# Fragmento proporcionado:
▽

Todo ello ayuda a comprender los orígenes de lo que hoy denominamos la “Europa política”, las raíces de Europa, que no es fruto o resultado de la cultura cristiana: esta quedó enriquecida por las matemáticas indias, por la medicina árabe, por el enorme peso de toda la cultura greco-romana. Y ayuda a entender cómo la Edad Media cristiana construyó su trilogía sobre el pensamiento de Aristóteles, que fue redescubierto a través de los árabes; tampoco hay que olvidar que San Agustín, uno de los más grandes pensadores cristianos, no puede ser entendido sin la asimilación de toda la corriente platónica.

Las raíces mismas del imperio son de origen romano y Europa posteriormente eligió el latín de Roma como lengua para los ritos sagrados, para el pensamiento, para el Derecho; la cultura griega a su vez sería imposible sin tener en cuenta la cultura egipcia en ese ámbito, tiramos del hilo en cualquiera de los ámbitos y es realmente claro que el magisterio de los egipcios estuvo detrás de la era de la luz que representó el Renacimiento.

El subtítulo del libro (Antigüedad: Grecia, Roma, cristianismo y antigüedad tardía, edad media) engloba periodos dispares y Letamendia lo fundamenta señalando que la ciencia política, su especialidad, define la cultura política como la orientación de los seres humanos hacia los objetos políticos, esto es, el poder, la legitimación, las instituciones construidas y los territorios en los que se ejerce el poder. Sus elementos son las identidades, que dan estabilidad a las orientaciones; y las ideologías, el elemento dinámico utilizado por las identidades políticas como instrumento de acción y proselitismo.

△

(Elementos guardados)
▽

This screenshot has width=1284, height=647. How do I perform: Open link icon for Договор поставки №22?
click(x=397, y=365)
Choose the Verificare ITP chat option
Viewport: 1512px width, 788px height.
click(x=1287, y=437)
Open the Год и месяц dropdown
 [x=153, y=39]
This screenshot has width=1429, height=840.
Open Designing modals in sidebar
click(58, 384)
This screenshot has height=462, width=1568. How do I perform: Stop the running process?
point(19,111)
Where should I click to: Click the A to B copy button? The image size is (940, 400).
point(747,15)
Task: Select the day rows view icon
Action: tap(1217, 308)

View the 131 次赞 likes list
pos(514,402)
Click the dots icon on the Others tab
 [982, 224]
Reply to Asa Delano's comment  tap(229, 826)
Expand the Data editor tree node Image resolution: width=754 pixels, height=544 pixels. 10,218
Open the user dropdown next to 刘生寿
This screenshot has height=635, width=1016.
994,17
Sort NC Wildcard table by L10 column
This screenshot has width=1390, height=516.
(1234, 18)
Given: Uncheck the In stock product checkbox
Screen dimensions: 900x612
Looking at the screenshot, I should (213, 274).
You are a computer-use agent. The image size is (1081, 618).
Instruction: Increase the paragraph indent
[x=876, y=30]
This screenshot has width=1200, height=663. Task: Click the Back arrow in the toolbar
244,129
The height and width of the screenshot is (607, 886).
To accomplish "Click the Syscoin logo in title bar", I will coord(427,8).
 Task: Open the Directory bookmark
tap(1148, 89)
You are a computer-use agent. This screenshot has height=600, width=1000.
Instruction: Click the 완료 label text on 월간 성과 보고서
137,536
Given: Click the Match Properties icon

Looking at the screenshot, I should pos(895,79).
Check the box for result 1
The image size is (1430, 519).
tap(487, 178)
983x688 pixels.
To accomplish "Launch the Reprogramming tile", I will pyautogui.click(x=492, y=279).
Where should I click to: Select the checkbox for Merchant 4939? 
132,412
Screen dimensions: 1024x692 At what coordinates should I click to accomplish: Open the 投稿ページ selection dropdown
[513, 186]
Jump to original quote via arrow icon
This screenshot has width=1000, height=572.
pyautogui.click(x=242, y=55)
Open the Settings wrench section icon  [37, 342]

△

# Tareas por hacer:
a) Según el fragmento sobre las raíces de Europa, ¿a través de quiénes se redescubrió el pensamiento de Aristóteles?
b) Reescribe como lista el párrafo del fragmento sobre las raíces de Europa que empieza con "El subtítulo del libro", conservando sus datos principales.
c) Prolonga el fragmento sobre las raíces de Europa a partir de su última oración.

# Respuestas numeradas:
a) A través de los árabes.

b)
- El subtítulo del libro (Antigüedad: Grecia, Roma, cristianismo y antigüedad tardía, edad media) abarca periodos dispares.
- Letamendia lo justifica desde la ciencia política, su especialidad.
- La ciencia política define la cultura política como la orientación de los seres humanos hacia los objetos políticos: el poder, la legitimación, las instituciones construidas y los territorios donde se ejerce el poder.
- Sus elementos son las identidades, que dan estabilidad a esas orientaciones.
- Otro elemento son las ideologías, el componente dinámico que las identidades políticas usan como instrumento de acción y proselitismo.

c)
Su concepción de la modernidad es una de las construcciones teóricas más acabadas que cabe leer hoy día: a su juicio, surge de la interrelación entre tres matrices: revolución científico-técnica resultante de la aplicación de la ciencia a la técnica, consolidación del Estado territorial soberano y hegemonía social y política del capitalismo. Pero, a su vez, cada una de estas matrices ha conocido un largo y contradictorio proceso de maduración que se anuncia en la premodernidad, hunde sus raíces en la Edad Media y recupera incluso algunos elementos de la antigüedad clásica.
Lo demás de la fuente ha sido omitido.